My relationship with FDB has been a wonderful one. They’ve been a great partner in terms of their content. We use Order View, which facilitates physician order entry and order sets. Their commitment to physicians – I’ve been really impressed.

Do you read HIStalk?

Of course! I’m on the notification list when there’s a new post. I got my button from the Medicity booth at HIMSS and wore it.





1. Mike left...
04/06/2007 7:59 am

Good interview. Dewey Howell is obviously a decent and smart guy. Reading his case for medication reconciliation software raises the issue of what part of a solution involves a software product like his, purchased by and used within one hospital system, and what part requires much more -- a RHIO, for example.

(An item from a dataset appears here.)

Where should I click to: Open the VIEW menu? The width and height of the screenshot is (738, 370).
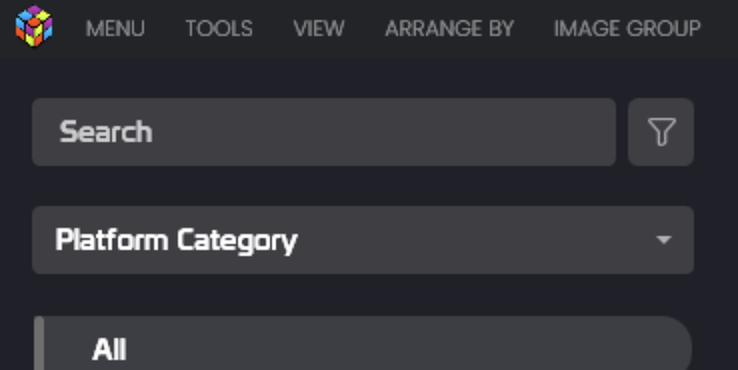(319, 29)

At the 3rd Nationwide Health Information Network (NHIN) Forum in January, health information exchange centered around medication management was identified at a priority, based on a study of data exchange activity shown to be financially self-sustaining. Which raises a question -- does medication reconciliation take a software product from Design Clinicals, or does it take a RHIO? And if it takes both -- a fudgey answer! -- which does what?